Glyph Lefkowitz <glyph@twistedmatrix.com> writes:
I have an idea that may result in significant optimization of python. However, I have an incomplete understanding of what's involved, and I haven't had enough time to puzzle out enough of Python's internals to write up a full PEP describing this.
Gotta run, but: interesting! Would be more interesting if it was implemented :-) This is a roundabout way of saying that I don't think implementation will be entirely straightforward/there may be easier ways to speed up method calls. More later. Cheers, M. -- Strangely enough I saw just such a beast at the grocery store last night. Starbucks sells Javachip. (It's ice cream, but that shouldn't be an obstacle for the Java marketing people.) -- Jeremy Hylton, 29 Apr 1997

Michael Hudson <mwh@python.net> writes:
Would be more interesting if it was implemented :-) This is a roundabout way of saying that I don't think implementation will be entirely straightforward/there may be easier ways to speed up method calls.
Actually, the "easier ways" I had in mind are already implemented :-) Cheers, M. -- If your telephone company installs a system in the woods with no one around to see them, do they still get it wrong? -- Robert Moir, alt.sysadmin.recovery

Yes, this has long been on my list of speed-ups. Does anybody have time to work on it? --Guido van Rossum (home page: http://www.python.org/~guido/)

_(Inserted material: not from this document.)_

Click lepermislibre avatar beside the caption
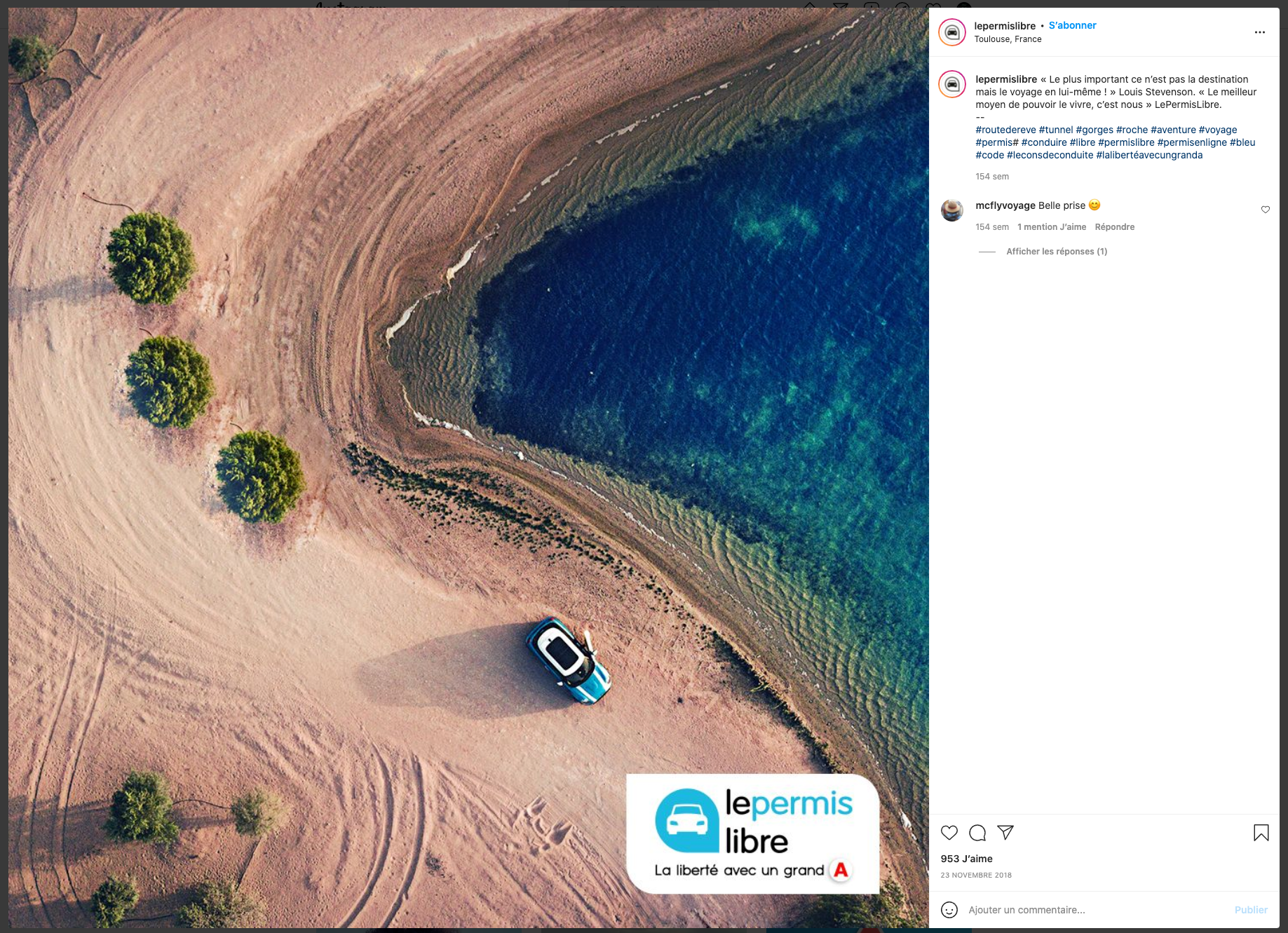[x=952, y=84]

Glyph Lefkowitz <glyph@twistedmatrix.com> writes:
Method calls appear are a full 20% slower (simple benchmark included) than function calls, and Python function calls are already pretty slow. By my understanding, one of the reasons for the difference is that if you have a method call like this:
a = A() a.b()
what's really happening is something along the lines of:
temp = new.instancemethod(getattr(a.__class__, "b"), a, A) temp() free(temp)
This causes an unnecessary memory allocation: since the instancemethod object is immediately being created, then called, then garbage collected. Looking at the output of dis.dis, I can see there are also 3 bytecodes being evaluated rather than 1.
Can this allocation be avoided? Ahh, by the 'atomic' implementation of the single CALL_ATTR opcode, using a static allocated instancemethod instead of a new one? Is this what you have in mind? Thomas

[Glyph Lefkowitz on __callattr__]
CALL_ATTR should be implementable with no impact on existing python code, except bytecode hacks. It should be possible to retain a fully backwards-compatible __getattr__ method, for places where method objects are used (including the C API). Likewise, the default __callattr__ could be set up to first check if __getattr__ is defined, then the instance's dictionary or __slots__. For additional speed gains, new-object-model classes could set '__fast_methods__ = True' and gain a semantic distinction between __getattr__ and __callattr__.
Better still, I think that Jython could use the subtle semantic change to make Java reflection less expensive. (Java's `new' is more expensive than C's `malloc', after all.)
For the record, jython already have invoke(...) (what you call __callattr__) and uses it to optimize certain simple method calls on instances. It is not currently used to optimize calls into java reflection. Oh, as a cute aside, when I tried to run your timing program, I realized that the optimization had been disabled by mistake in CVS during the AST parse tree rewrite. Thanks for your help in pointing that out. Without the "invoke" optimization, I get these numbers: 2.865000009536743 1.7020000219345093 With the optimization added, I get this: 2.052999973297119 1.652999997138977 regards, finn

My proposal is to treat method calls as syntactically different from function calls. Rather than x.y() being completely synonymous with getattr(x, "y")(), it could be analogous to 'x.y = z' or 'del x.y'. For symmetry with these statement types, the new bytecode could be called CALL_ATTR.
I'm not sure exactly what you're proposing here. I'm all for making the bytecode compiler recognize the special case <object>.<name>(<args>), and emitting a special bytecode for it that can be executed more efficiently in the common case. But I want the semantic *definition* to be unchanged: it should really mean the same thing as gettattr(<object>, "<name>")(<args). This may limit the possibilities for optimization, but any change in semantics for something as fundamental as this is going to break too much stuff. Besides, I think that semantic definition is exactly right. Here's how I think the CALL_ATTR opcode should work: if <obj> is a new instance: if the class's getattr policy is standard: if <name> not in <obj>.__dict__: search <obj>.__class__ and its base classes for <name> if found and the result is a Python function: call it with arguments (<obj>, <args>) and return elif <obj> is a classic instance: if <name> not in <obj>.__dict__: search <obj>.__class__ and its base classes for <name> if found and the result is a Python function: call it with arguments (<obj>, <args>) and return # if we get here, the optimization doesn't apply tmp = getattr(<obj>, <name>) return tmp(<args>) --Guido van Rossum (home page: http://www.python.org/~guido/)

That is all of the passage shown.